参考までに私が市民の方々からいただいている声をご紹介すると、昨年12月議会の陳情と同様に、一の谷公園の遊具がずっと壊れたままで使えない、何とかしてほしいといった声を一番多く伺っていますが、このほかにも地域の住宅街にある小さな公園から多伎町にある手引ヶ丘公園のような大きな公園に至るまで、ほぼ同様の声を伺ってきました。

また、遊具が使用禁止になってから2~3年たっても全然修理されないがどうなっているのか、出雲市は子育てしやすい環境に力を入れているのではないのかといった声を市民の皆さんから言われたこともあります。
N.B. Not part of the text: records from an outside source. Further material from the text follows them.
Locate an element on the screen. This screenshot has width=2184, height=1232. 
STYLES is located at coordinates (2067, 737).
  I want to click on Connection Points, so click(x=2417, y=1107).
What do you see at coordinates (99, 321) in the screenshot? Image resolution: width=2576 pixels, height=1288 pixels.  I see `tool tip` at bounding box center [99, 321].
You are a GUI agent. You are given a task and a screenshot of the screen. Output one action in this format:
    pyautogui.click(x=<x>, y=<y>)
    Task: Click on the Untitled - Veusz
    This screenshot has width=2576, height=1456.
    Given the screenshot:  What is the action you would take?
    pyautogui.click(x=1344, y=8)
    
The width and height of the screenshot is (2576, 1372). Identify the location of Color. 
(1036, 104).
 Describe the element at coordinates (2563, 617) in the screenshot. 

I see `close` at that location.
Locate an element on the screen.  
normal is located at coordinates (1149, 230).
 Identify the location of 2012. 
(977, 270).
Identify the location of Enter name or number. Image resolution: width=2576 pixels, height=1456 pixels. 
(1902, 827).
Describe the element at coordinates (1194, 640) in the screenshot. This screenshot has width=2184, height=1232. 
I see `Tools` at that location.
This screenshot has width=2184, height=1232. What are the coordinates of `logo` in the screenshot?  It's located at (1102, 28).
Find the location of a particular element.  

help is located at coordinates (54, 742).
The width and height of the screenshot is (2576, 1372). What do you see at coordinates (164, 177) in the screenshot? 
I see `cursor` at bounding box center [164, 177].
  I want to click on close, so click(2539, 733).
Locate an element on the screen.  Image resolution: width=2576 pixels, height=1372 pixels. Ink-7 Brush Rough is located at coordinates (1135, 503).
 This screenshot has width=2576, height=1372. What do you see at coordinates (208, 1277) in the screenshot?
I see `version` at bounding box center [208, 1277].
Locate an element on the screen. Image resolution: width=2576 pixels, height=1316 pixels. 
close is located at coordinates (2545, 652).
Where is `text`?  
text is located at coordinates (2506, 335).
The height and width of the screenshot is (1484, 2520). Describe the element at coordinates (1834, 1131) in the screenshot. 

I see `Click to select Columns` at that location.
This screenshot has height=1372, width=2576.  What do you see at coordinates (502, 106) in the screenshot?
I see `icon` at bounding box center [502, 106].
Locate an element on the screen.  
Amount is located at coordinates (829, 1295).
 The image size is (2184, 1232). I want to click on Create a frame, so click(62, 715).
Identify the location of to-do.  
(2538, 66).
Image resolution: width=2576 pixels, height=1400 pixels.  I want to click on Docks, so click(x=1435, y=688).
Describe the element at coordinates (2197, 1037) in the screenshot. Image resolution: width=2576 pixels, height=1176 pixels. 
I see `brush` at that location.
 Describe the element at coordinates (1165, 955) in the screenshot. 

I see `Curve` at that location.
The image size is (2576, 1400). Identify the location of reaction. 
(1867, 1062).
また、障がいのある子どもの保護者やそうした子どもたちに様々な支援をされている方からは、市内には県立浜山公園に幾つかインクルーシブ遊具があり、他地域に比べれば対応されているかもしれないが、まだまだ遊具の数は少なく、障がいのある子どもや保護者がどうしても遠慮してしまうため、できれば障がいの有無に限らず、また老若男女問わず、全ての人が楽しむことができるようなインクルーシブ公園を出雲市でも整備してほしいといった声があるほか、市内各所にある身近な公園にも、もっとインクルーシブ遊具を導入してほしいといった声があります。

参考までに、インクルーシブは包み込むような分けない、誰一人取り残さない、多様性という意味で、インクルーシブ公園については、障がいの有無や年齢、性別、国籍などを問わず全ての人が楽しく遊べることを目指した公園として、全ての子どもが歓迎され、地域の多様な人々が交流できる場となるための公園と定義されています。

なお、インクルーシブ公園は、体が不自由な方や車椅子のなどの方が一人でも公園で遊べるように配慮されており、傾斜のあるような場所ではなく、フラットな場所に整備されていて、公園に入るところからの動線も含めて、バリアフリーを意識されたつくりの公園で、インクルーシブ遊具のほか、芝生広場や多目的広場、コンクリート広場、グラウンドなどがあり、全ての人が楽しく遊ぶことができる公園を指します。

一方、インクルーシブ遊具については、先ほど県立浜山公園にも幾つかあることを伝えましたが、皆さんどのようなものかイメージがつかない方もおられるかと思いますので、説明したいと思います。

例えば、既存の公園によくあるブランコは、健常者しか遊べないような簡素なつくりになっていますが、インクルーシブ遊具のブランコには、チャイルドシートのようなつくりになっているものがあり、落ちてけがをしないような仕掛けになっていたり、車椅子利用者がブランコの隣まで行って、そのままブランコの隣に車椅子を置いたまま、ブランコで遊ぶことができるような配慮もされたりしております。

このほかにも、車椅子利用者が滑り台まで行けるような配慮がされた複合遊具もあるほか、目や耳などに障がいのある人たちにも楽しんでいただけるような遊具があったり、遊具の周辺はゴムチップが敷かれ、転んだり落ちたりしても大きなけがをしにくいよう工夫がされています。

今回、この1年余りにわたって公園について先進地へ視察にうかがったり勉強していく中で、物理的・心理的バリアなどの理由から、従来の公園では利用しづらいという人が一定数おられることが分かってきました。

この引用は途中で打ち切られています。